WHAT TO PRODUCE — Give the number of lines in these entries that contain the string "each", with no further comment.

*** Opening of RECORDS TO PROCESS ***

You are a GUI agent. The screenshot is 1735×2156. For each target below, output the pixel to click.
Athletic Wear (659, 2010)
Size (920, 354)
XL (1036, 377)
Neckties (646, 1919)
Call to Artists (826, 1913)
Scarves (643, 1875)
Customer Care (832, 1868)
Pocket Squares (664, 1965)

*** Close of RECORDS TO PROCESS ***
*** Opening of RECORDS TO PROCESS ***

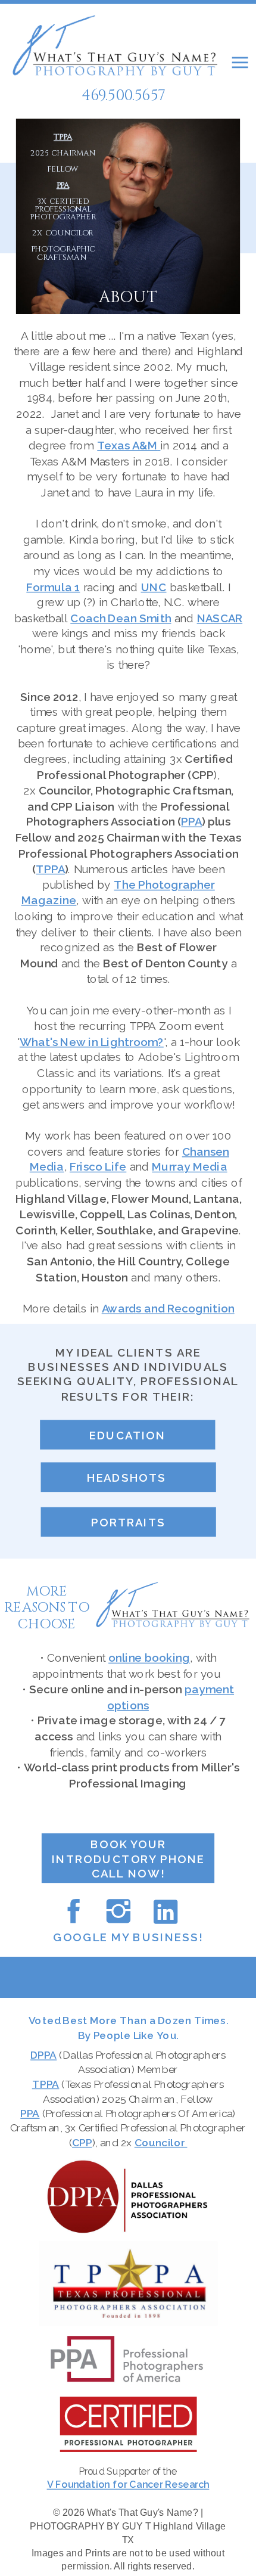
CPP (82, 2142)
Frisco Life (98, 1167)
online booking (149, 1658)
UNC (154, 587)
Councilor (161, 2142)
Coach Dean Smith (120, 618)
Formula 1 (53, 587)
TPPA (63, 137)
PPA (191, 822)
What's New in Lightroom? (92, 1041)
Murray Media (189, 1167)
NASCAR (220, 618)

*** Close of RECORDS TO PROCESS ***
*** Opening of RECORDS TO PROCESS ***

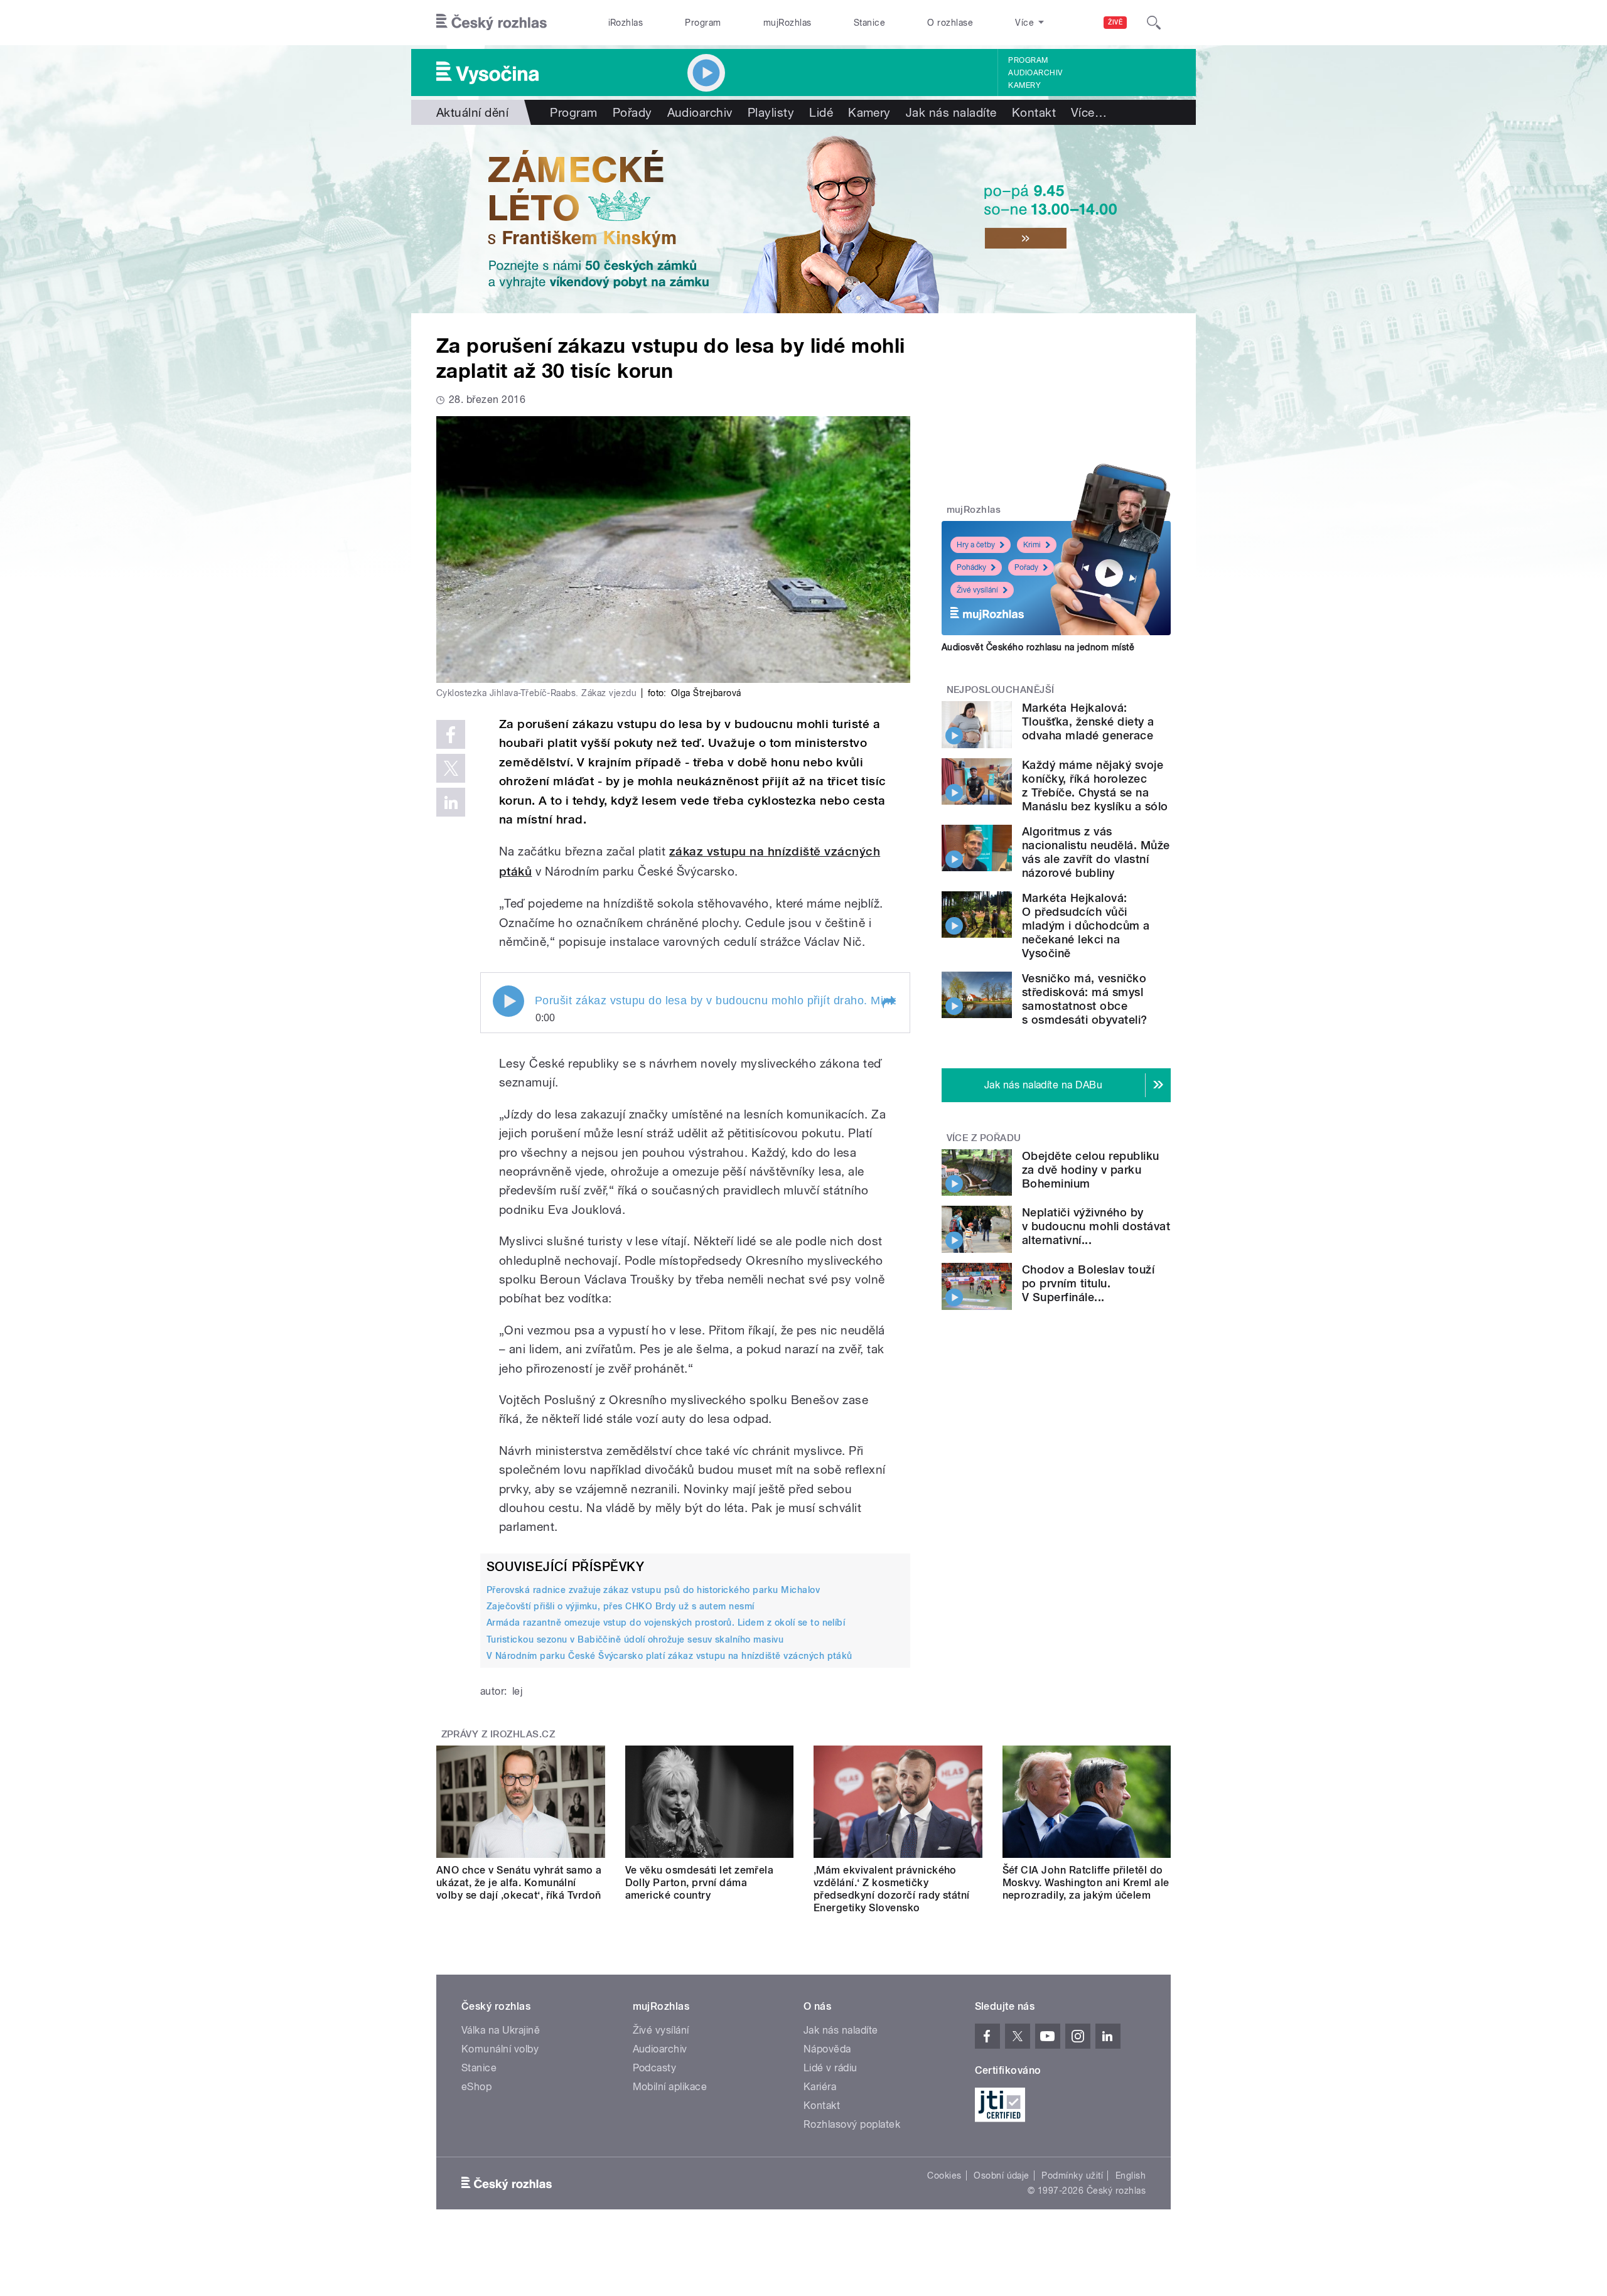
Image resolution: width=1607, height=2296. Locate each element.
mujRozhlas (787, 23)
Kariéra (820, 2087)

*** Close of RECORDS TO PROCESS ***

RESULT FOR THIS TASK — 2